Le rapport de l’ONU sur le conflit au Sri Lanka doit être rendu public

COMMUNIQUÉ DE PRESSE

12 avril 2011

Le rapport de l’ONU sur l’obligation de rendre des comptes pour les crimes de guerre commis lors du conflit armé au Sri Lanka doit être rendu public, a déclaré Amnesty International mardi 12 avril, alors qu’un groupe d’experts remet ses conclusions au secrétaire général Ban Ki-moon.

« Les Sri Lankais doivent avoir connaissance des conclusions du groupe d’experts. Ce rapport porte sur une période critique de leur histoire récente et ils ont le droit de le lire dans son intégralité, a estimé Sam Zarifi, directeur de la région Asie-Pacifique d’Amnesty International.
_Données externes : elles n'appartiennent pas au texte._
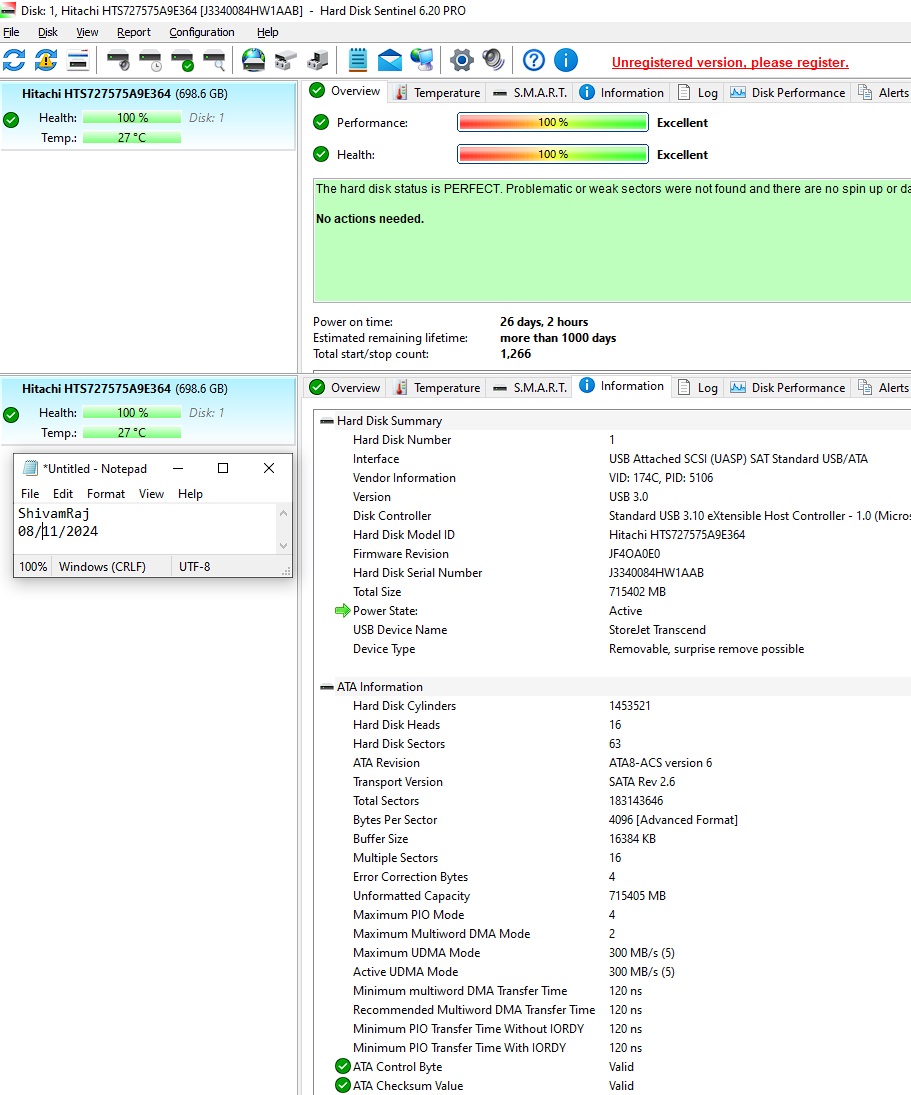Open the envelope e-mail toolbar icon
Screen dimensions: 911x1095
390,60
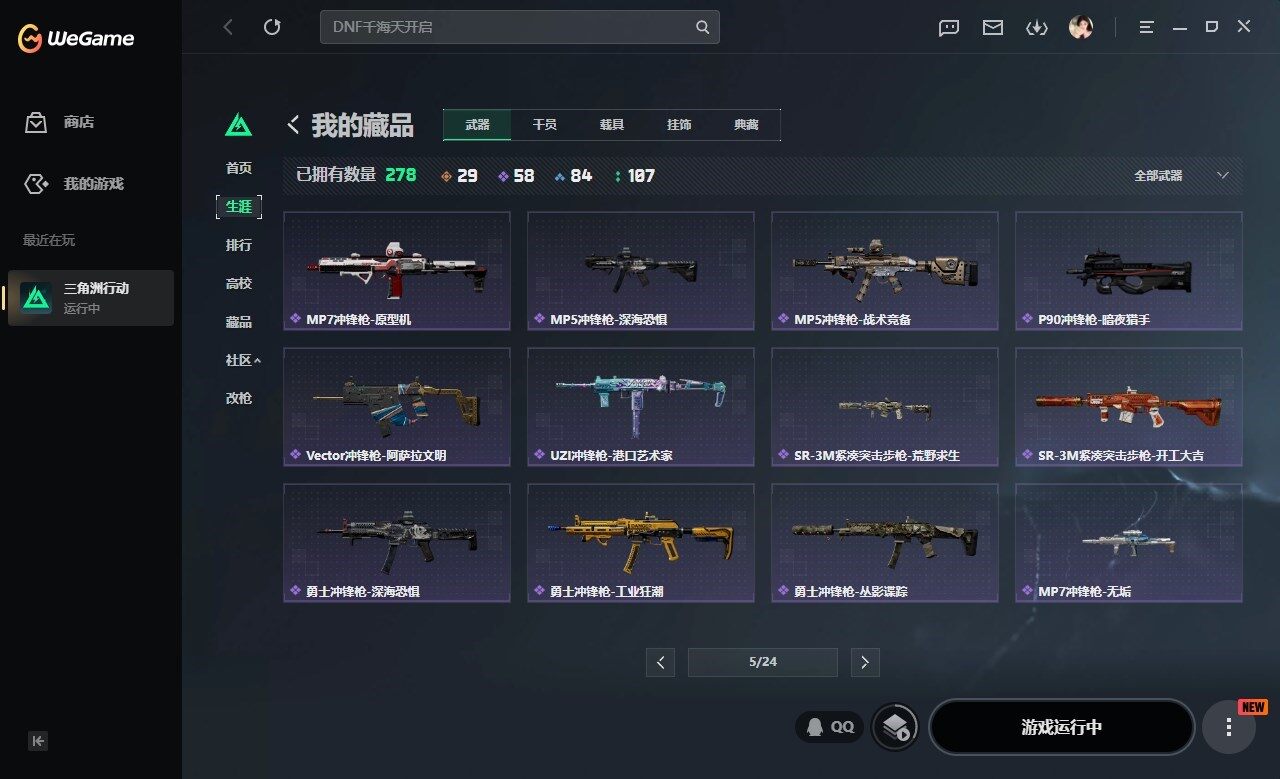This screenshot has width=1280, height=779.
Task: Collapse the left sidebar with arrow icon
Action: coord(37,741)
« Ban Ki-moon a déclaré que l’obligation de rendre des comptes était un fondement essentiel d’une paix durable et de la réconciliation au Sri Lanka. Il doit rester fidèle à ses propos : rendre des comptes pour les violations commises dans le cadre du récent conflit est la première étape vers une future réconciliation. »

Le groupe d’experts des Nations unies a été nommé en juin 2010 pour conseiller le secrétaire général sur les questions de responsabilisation en lien avec les violations du droit international humanitaire et relatif aux droits humains qui auraient eu lieu pendant les dernières phases du conflit armé au Sri Lanka, qui a pris fin en mai 2009.

Ce groupe devait également préconiser un plan d’action qui garantirait l’obligation de rendre des comptes, dans le droit fil de l’engagement souscrit conjointement par le président sri-lankais Mahinda Rajapakse et par Ban Ki-moon lorsqu’il s’est rendu au Sri Lanka en mai 2009.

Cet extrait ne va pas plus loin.